BRIEF -
Copy out the part of the items that opens with the line containing "Image resolution: width=1456" and closes with the line containing "Action: coord(1423,16)", both lines included, and nothing else.

RECORDED INFORMATION -
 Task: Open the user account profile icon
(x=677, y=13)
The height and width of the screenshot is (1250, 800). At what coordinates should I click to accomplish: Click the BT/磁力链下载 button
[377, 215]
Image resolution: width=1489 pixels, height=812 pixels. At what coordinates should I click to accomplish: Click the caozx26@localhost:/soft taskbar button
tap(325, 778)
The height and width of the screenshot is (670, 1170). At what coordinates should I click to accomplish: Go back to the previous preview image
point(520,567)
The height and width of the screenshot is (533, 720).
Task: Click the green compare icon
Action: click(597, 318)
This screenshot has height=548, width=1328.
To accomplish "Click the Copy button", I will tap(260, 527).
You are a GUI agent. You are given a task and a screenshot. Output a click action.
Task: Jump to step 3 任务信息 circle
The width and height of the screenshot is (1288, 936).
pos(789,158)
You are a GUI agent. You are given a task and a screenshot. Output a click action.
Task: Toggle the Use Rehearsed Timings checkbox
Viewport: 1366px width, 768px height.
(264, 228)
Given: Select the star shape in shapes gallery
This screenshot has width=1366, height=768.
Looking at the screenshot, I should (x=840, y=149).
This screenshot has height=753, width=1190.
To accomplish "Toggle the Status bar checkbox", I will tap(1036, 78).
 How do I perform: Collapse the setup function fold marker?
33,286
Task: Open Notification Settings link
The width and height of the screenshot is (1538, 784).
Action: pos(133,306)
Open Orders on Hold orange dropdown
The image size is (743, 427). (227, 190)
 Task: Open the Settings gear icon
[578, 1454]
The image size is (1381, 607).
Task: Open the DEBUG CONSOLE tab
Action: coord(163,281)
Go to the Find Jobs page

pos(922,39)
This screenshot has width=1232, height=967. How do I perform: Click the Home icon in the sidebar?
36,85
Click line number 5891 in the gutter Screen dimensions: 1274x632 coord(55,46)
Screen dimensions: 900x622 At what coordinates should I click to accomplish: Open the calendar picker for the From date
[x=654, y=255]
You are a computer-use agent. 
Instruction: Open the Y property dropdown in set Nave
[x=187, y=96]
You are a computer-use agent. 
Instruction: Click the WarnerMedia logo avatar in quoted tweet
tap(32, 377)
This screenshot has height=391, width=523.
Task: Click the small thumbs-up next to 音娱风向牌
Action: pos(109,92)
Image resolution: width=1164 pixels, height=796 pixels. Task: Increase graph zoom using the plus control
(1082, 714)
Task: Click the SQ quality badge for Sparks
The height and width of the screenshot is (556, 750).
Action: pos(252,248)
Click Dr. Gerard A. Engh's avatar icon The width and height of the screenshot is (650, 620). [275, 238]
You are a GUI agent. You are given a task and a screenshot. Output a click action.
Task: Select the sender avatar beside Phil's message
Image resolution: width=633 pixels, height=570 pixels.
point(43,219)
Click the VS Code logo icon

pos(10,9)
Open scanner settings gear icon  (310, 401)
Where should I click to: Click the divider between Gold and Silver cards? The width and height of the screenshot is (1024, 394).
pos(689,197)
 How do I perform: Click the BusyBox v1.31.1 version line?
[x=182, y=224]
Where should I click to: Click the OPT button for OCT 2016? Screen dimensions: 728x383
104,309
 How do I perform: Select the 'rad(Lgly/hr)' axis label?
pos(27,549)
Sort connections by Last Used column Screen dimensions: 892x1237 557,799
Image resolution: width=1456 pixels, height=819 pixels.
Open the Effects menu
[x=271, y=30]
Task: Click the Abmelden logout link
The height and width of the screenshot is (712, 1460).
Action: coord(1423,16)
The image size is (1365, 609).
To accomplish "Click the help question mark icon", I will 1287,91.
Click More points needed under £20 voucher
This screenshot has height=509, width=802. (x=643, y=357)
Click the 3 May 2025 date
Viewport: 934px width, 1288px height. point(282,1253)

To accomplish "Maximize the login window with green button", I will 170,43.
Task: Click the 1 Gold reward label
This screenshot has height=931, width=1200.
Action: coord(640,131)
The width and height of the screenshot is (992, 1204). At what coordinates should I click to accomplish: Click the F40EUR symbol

SOLUTION TO THE EXERCISE -
Image resolution: width=1456 pixels, height=819 pixels.
Open the Effects menu
[x=271, y=30]
Task: Click the Abmelden logout link
The height and width of the screenshot is (712, 1460).
Action: coord(1423,16)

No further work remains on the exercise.